Richard Tayson's essay "the volcano sequence as Fragmentary, Postmodern (and Yes, Feminist) Text" will appear in Everywoman Her Own Theology: On the Poetry of Alicia Ostriker. The book, edited by Martha Nell Smith and Julia R. Enszer, will include contributions by Toi Derricotte, Marilyn Hacker, Tony Hoagland, Joan Larkin, and others. Part of the Under Discussion series, the book will appear in 2018.
Tayson has finished a manuscript of poems, THE LAMENTATIONS COLLECTOR. Written in a 100-day period, the 38 poems have 9 different speakers. Beneath the millennial sun , Pandora puts down her buden and finds shade in which to languish. As she does so, the eye of a drunk glances her way, spies a record box reminiscent of the one he owned as a boy. He saunters over in the heatand takes the box from the trash heap beside her. Inside are the records of his childhood, and when he opens the box, out fly a multitude of voices. Carole King and James Taylor argue about something they’ve seen happen in a boy’s room from their respective album covers. Diana Ross's prison shoes (Lady Sings the Blues) and Carly Simon's blue blouse (cover of No Secrets) speak about the body. The owner of the records—deceased from toxic shock—speaks from the other side, and a relic of time past, the hi-fi record player, has the book's last word.

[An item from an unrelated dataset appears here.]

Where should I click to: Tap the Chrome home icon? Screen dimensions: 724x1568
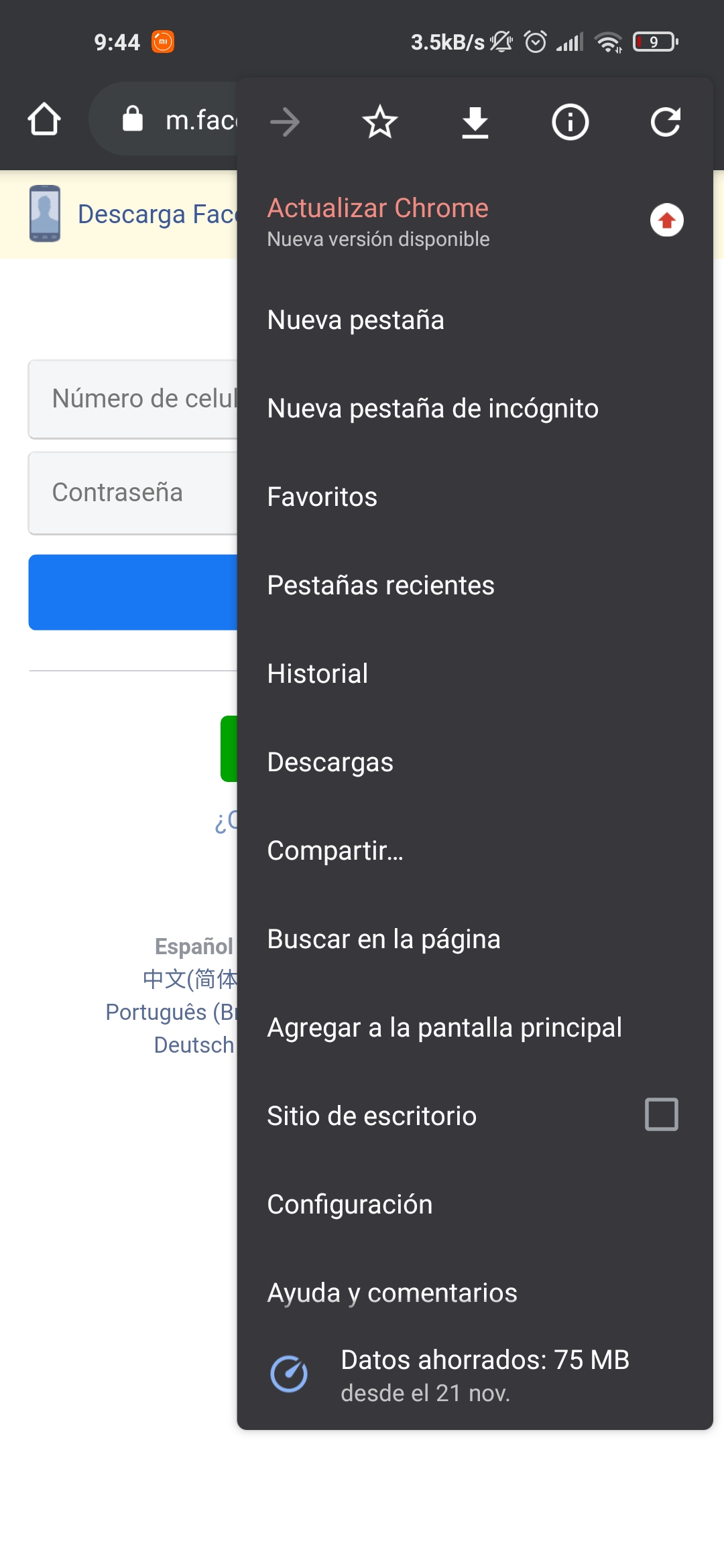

Written in an experimental styles that allows for the inclusion of many voices and visual forms, the poems revel in language, sound, and the ambiguities of the post-millennial world.
Richard Tayson is completing Alternate Means of Transport: Chance Encounters with Eight Famous Women (Carly Simon, Roberta Flack, Joni Mitchell, Suzanne Vega, Liza Minnelli, Susan Sarandon, Rickie Lee Jones, and Patti Smith).